Activity =
Could you return each line below without altering a word?
+++
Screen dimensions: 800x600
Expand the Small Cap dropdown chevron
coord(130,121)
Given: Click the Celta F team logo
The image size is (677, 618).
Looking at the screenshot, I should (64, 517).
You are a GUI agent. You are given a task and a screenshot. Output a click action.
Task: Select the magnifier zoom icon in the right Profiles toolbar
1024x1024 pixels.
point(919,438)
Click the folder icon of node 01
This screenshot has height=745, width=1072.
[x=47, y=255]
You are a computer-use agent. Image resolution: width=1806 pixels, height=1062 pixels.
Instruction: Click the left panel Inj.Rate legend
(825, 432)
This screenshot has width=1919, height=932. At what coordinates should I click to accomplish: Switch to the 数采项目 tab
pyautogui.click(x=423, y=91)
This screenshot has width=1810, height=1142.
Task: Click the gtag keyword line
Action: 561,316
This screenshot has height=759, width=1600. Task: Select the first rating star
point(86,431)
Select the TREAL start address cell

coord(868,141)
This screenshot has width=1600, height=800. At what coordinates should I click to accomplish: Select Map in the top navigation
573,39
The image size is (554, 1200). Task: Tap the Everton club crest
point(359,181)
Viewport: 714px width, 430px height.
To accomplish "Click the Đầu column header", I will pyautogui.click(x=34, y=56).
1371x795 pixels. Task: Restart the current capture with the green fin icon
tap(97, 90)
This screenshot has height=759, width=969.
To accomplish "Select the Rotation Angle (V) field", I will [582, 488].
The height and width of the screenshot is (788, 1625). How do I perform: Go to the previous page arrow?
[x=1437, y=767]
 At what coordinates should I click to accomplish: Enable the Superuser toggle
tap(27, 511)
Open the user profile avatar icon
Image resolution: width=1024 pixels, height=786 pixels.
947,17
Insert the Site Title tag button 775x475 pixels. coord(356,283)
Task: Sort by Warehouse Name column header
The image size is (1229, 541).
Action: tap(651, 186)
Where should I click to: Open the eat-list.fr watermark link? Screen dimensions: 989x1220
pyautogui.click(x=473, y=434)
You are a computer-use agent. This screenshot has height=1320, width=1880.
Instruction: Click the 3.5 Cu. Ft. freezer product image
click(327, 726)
+++
Result for this task =
Screen dimensions: 800x600
Expand the Small Cap dropdown chevron
coord(130,121)
Given: Click the Celta F team logo
The image size is (677, 618).
Looking at the screenshot, I should (64, 517).
You are a GUI agent. You are given a task and a screenshot. Output a click action.
Task: Select the magnifier zoom icon in the right Profiles toolbar
1024x1024 pixels.
point(919,438)
Click the folder icon of node 01
This screenshot has height=745, width=1072.
[x=47, y=255]
You are a computer-use agent. Image resolution: width=1806 pixels, height=1062 pixels.
Instruction: Click the left panel Inj.Rate legend
(825, 432)
This screenshot has width=1919, height=932. At what coordinates should I click to accomplish: Switch to the 数采项目 tab
pyautogui.click(x=423, y=91)
This screenshot has width=1810, height=1142.
Task: Click the gtag keyword line
Action: 561,316
This screenshot has height=759, width=1600. Task: Select the first rating star
point(86,431)
Select the TREAL start address cell

coord(868,141)
This screenshot has width=1600, height=800. At what coordinates should I click to accomplish: Select Map in the top navigation
573,39
The image size is (554, 1200). Task: Tap the Everton club crest
point(359,181)
Viewport: 714px width, 430px height.
To accomplish "Click the Đầu column header", I will pyautogui.click(x=34, y=56).
1371x795 pixels. Task: Restart the current capture with the green fin icon
tap(97, 90)
This screenshot has height=759, width=969.
To accomplish "Select the Rotation Angle (V) field", I will [582, 488].
The height and width of the screenshot is (788, 1625). How do I perform: Go to the previous page arrow?
[x=1437, y=767]
 At what coordinates should I click to accomplish: Enable the Superuser toggle
tap(27, 511)
Open the user profile avatar icon
Image resolution: width=1024 pixels, height=786 pixels.
947,17
Insert the Site Title tag button 775x475 pixels. coord(356,283)
Task: Sort by Warehouse Name column header
The image size is (1229, 541).
Action: tap(651, 186)
Where should I click to: Open the eat-list.fr watermark link? Screen dimensions: 989x1220
pyautogui.click(x=473, y=434)
You are a computer-use agent. This screenshot has height=1320, width=1880.
Instruction: Click the 3.5 Cu. Ft. freezer product image
click(327, 726)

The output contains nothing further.